Sometimes, it seems from the news headlines as though our world has far more Jokers than Batmen. While it’s true that technology saves lives, we need to understand how it also increasingly polarizes society, and sometimes brings out the worst in people. For example, here’s an interesting video on how minds can be shaped by the algorithm that powers Google Search.
If you suffer the occasional moment of gloom, don’t just wait until it passes – carpe desperationem! Seize the despair! It’s an opportunity to think about how you might help fight evil in this world. Here are six must-read books that are – how shall we say this? – not terribly cheerful.
1. The Hunger Games by Suzanne Collins
This 2008 novel, the first in a trilogy, tells the story of Katniss Everdeen, a 16-year-old girl who lives in the nation of Panem. The country was established after an unspecified apocalypse destroyed North American civilization, and its wealthy capital now controls 12 poor districts. In an annual televised event in Panem, children aged 12-18 are made to fight to the death, until only one remains. The author has reportedly said she got the idea when she was flipping TV channels and switched from people competing on a reality show to footage of the US war in Iraq. The novel draws on themes such as poverty, oppression, and the effects of war, as its characters are repeatedly forced to make morally complex choices.

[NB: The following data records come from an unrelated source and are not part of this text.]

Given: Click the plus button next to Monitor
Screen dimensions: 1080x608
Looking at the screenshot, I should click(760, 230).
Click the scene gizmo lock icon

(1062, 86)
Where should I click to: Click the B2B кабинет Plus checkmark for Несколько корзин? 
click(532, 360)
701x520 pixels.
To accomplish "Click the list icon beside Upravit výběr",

Here’s the trailer of the first film in the trilogy.
2. Nineteen Eighty-Four by George Orwell
This 1949 novel imagined a dystopic future set in the year 1984. This is the book that gave us the term “Big Brother”. It describes a totalitarian society whose all-seeing government polices people’s thoughts and punishes individualism. It insists that “war is peace”, “freedom is slavery”, and “ignorance is strength”. Watching over all this tyranny is Big Brother, the leader of the Inner Party, who is worshipped like a cult leader. The protagonist, Winston Smith, an employee in the Ministry of Truth, is tasked with updating records to make the past fit the party line. It is part of his job to delete references to people who have been ‘vaporized’ (not just murdered by the state but also erased from living memory).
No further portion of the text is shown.